■ **TASK DIRECTIONS**
Search the data for the word "agent" and copy every line where it occurs.

(Stored records)
==================================================
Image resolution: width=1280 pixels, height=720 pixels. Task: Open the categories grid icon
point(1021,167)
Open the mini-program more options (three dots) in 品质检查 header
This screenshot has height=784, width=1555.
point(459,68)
==================================================
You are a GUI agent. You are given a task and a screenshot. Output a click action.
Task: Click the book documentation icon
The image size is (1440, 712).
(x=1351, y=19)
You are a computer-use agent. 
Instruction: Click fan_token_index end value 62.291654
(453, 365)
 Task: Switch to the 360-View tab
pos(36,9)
==================================================
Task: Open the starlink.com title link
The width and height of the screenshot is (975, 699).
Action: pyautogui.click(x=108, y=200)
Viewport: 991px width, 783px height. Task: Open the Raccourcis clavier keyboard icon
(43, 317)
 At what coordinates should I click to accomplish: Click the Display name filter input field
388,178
==================================================
■ **TASK RESULT**
You are a GUI agent. You are given a task and a screenshot. Output a click action.
You are a computer-use agent. 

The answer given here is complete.